Each line with the word "agent" must appear in the answer, copied from the records.

>>>>

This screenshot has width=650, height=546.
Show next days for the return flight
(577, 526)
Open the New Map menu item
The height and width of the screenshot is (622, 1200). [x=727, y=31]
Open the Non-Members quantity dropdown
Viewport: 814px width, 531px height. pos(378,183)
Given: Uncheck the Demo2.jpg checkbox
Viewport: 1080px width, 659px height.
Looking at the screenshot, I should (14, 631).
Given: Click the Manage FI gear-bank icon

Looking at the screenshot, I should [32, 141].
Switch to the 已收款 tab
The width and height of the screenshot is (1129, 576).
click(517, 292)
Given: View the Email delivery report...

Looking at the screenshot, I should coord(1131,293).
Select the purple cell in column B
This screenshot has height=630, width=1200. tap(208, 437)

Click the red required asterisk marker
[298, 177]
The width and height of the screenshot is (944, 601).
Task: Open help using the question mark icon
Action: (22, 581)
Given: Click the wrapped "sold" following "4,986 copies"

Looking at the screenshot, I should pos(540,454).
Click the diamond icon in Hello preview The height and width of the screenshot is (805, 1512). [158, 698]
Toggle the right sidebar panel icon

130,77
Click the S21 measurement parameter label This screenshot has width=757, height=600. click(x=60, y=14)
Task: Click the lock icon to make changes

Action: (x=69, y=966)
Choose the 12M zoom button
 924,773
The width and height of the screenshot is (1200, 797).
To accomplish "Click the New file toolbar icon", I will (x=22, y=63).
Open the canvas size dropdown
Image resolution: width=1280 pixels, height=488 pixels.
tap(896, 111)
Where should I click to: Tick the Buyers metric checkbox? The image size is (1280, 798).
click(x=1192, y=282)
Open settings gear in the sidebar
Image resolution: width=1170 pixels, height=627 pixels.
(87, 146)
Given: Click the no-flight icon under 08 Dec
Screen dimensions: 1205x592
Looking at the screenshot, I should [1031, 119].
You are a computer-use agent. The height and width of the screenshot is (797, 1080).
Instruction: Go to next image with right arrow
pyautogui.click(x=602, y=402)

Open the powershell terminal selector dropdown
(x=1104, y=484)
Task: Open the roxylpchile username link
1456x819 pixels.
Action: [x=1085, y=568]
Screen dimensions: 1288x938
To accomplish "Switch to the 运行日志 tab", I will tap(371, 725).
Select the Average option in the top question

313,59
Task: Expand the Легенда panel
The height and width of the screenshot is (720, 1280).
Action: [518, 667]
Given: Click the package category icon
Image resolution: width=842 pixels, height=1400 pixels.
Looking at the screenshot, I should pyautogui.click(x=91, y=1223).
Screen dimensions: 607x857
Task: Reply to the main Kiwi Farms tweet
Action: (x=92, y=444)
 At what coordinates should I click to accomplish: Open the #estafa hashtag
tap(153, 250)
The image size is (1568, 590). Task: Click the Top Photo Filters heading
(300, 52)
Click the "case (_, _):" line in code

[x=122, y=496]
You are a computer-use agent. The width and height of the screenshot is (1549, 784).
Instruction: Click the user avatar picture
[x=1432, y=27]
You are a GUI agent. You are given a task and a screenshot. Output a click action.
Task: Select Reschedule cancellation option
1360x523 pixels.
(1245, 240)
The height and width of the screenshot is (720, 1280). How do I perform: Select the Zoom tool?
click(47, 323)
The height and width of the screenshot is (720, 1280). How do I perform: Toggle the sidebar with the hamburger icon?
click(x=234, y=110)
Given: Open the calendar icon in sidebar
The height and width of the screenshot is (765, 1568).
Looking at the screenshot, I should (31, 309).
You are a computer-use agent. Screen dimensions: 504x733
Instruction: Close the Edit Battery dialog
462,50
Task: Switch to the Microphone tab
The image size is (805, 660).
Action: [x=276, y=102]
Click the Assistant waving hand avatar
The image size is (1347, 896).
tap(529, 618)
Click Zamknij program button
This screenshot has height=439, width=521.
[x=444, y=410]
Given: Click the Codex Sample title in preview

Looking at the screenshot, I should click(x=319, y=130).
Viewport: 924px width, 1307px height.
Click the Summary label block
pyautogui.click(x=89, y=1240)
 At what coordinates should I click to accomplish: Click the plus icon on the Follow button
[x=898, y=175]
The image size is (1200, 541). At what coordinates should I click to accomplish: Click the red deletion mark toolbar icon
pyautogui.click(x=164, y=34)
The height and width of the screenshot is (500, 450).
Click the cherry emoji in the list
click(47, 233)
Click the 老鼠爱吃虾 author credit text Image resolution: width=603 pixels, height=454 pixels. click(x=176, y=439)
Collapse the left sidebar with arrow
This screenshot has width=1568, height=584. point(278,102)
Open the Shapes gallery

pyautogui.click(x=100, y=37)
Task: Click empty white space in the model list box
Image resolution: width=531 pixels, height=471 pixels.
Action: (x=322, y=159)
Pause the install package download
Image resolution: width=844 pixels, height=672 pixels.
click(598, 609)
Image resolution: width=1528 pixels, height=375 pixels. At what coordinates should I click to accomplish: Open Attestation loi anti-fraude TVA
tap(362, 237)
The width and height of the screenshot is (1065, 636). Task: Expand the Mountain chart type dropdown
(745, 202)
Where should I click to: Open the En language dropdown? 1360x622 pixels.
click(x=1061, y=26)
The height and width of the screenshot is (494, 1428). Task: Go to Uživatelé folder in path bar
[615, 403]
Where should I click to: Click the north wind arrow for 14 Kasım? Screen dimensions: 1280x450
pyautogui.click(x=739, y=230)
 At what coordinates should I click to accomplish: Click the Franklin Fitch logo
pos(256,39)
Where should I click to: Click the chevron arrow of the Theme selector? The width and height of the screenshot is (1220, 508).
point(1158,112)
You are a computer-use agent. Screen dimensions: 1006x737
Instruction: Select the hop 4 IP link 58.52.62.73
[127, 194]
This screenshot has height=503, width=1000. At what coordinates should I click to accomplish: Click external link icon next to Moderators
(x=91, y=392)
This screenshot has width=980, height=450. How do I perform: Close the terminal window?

<<<<

Answer section:
You are a computer-use agent. The height and width of the screenshot is (797, 1080).
You are a computer-use agent. The width and height of the screenshot is (1549, 784).
You are a GUI agent. You are given a task and a screenshot. Output a click action.
You are a computer-use agent. Screen dimensions: 504x733
You are a computer-use agent. Screen dimensions: 1006x737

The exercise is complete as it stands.